The gray graduated filter and how it works
Graduated gray filters (GND filters) are a special type of graduated filter that are transparent at one end and darkened at the other end. The two surfaces converge in the middle of the filter, from clear to dark. This transition differs depending on the type of GND filter. The different types are described below for you.
These filters are primarily used to balance the exposure of a scene, which in landscape photography naturally consists of a dark section (foreground) and a light section (sky). A human eye is able to visualize a much larger range of light and shadow than a camera sensor. This is referred to as the "dynamic range" of a scene. Because the camera covers a smaller dynamic range, using GNDs helps capture the dynamic range of a scene with one exposure, rather than stitching together multiple shots with different exposure times in post-processing.
How do I take photos with a gray filter?
- Screw/clamp the gray filter onto the camera lens
- Mount the camera on a stable tripod
- Select the image section and focus
- In the best case, the camera should be level
- If available, turn off the image stabilizer
Use the autofocus to sharpen the image section and then switch to "manual".

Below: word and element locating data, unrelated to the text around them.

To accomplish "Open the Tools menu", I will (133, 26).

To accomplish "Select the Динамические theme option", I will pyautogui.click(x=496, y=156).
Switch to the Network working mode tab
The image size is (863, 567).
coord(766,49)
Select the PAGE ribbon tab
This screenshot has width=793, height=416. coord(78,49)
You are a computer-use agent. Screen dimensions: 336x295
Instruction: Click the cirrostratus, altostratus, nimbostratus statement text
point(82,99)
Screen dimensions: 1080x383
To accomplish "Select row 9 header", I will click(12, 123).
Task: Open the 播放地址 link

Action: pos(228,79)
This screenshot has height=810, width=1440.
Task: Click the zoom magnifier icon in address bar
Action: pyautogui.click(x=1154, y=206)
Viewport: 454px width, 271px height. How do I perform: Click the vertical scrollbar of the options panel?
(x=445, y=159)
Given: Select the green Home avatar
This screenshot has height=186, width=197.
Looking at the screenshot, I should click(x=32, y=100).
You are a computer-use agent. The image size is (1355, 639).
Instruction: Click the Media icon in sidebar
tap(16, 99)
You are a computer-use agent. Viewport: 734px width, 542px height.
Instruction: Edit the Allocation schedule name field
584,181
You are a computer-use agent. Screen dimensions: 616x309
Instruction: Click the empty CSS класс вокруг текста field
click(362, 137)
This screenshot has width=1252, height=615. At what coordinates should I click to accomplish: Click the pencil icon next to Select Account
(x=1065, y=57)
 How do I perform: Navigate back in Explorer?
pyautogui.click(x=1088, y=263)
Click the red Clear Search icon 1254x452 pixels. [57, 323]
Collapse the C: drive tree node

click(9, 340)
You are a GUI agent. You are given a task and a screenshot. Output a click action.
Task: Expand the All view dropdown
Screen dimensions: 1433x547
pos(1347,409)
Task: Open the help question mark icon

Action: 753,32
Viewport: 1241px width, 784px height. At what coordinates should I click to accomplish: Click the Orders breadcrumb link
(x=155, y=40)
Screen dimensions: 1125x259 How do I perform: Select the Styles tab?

To avoid blurring of the picture, always work with a remote shutter release or timer shutter
Basically, this guide shows the typical steps that should be followed with a long exposure.
Of course, these instructions are not to be regarded as rigid, but they are a good approach for beginners as well as for professionals. If a specific motif is to be captured, it is advisable to use the table above to calculate the exposure time values so that the motif is not gone again when the setting is made. This is especially useful if the exposure is longer than 30 seconds, because then the bulb mode has to be activated.